**PROBLEM STATEMENT:** The line containing "This screenshot has width=310, height=253." marks the start of the required copy, which runs to the final line of the entries; return those lines exactly, without any pictures.
- - - - -
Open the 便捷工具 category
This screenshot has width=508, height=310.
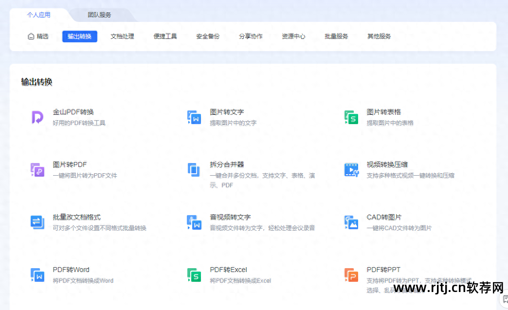pyautogui.click(x=165, y=36)
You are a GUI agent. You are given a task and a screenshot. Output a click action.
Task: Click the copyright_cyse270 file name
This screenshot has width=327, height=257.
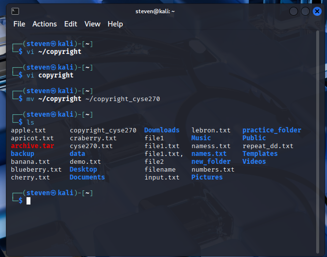tap(103, 130)
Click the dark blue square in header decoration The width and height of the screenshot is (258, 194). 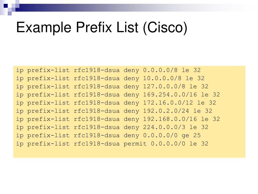(6, 6)
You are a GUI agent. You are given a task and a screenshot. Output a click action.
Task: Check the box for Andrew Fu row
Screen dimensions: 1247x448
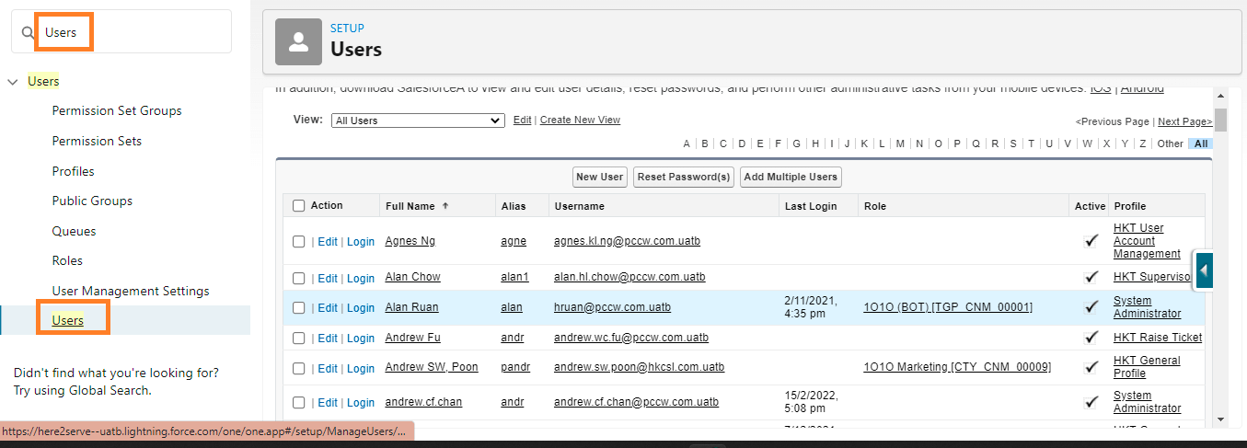coord(298,339)
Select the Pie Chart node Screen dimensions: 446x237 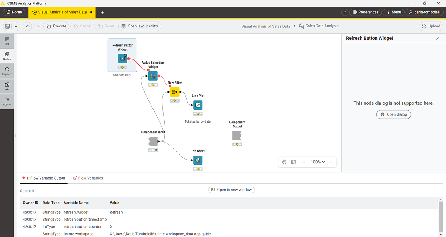click(x=198, y=160)
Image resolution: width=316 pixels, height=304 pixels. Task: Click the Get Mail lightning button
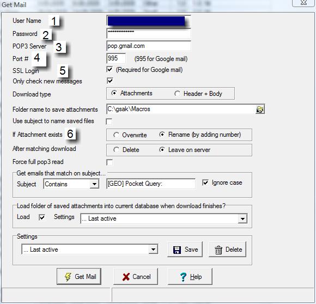click(x=79, y=276)
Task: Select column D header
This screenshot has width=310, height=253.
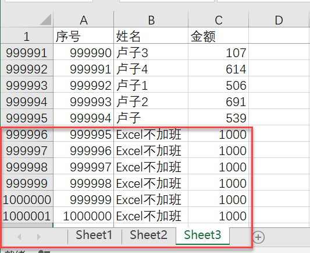Action: point(279,20)
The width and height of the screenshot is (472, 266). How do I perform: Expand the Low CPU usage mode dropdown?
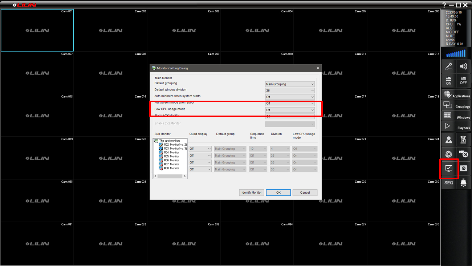pyautogui.click(x=290, y=110)
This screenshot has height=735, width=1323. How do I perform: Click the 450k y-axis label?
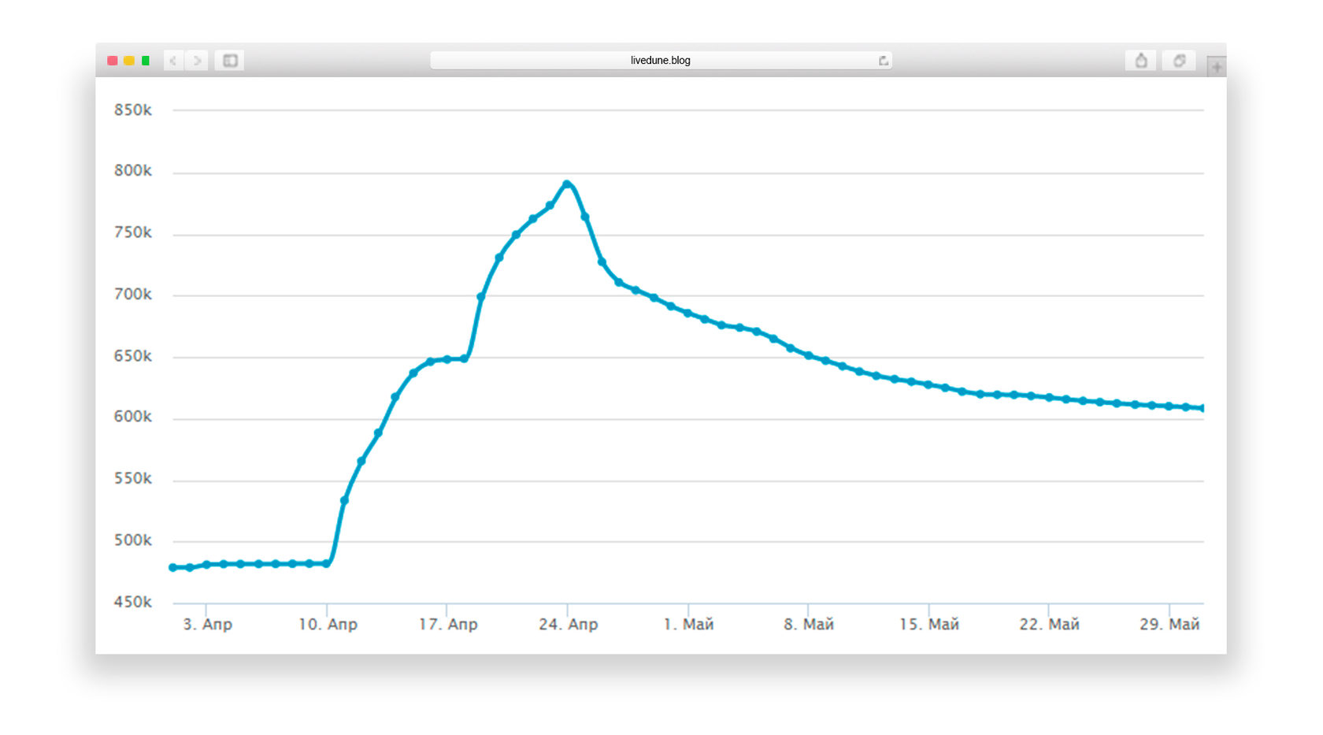click(x=132, y=602)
- - - - -
**TASK ANSWER:**
This screenshot has width=310, height=253.
Action: point(279,20)
The width and height of the screenshot is (472, 266). How do I perform: Expand the Low CPU usage mode dropdown?
pyautogui.click(x=290, y=110)
This screenshot has height=735, width=1323. How do I perform: Click the 450k y-axis label?
click(x=132, y=602)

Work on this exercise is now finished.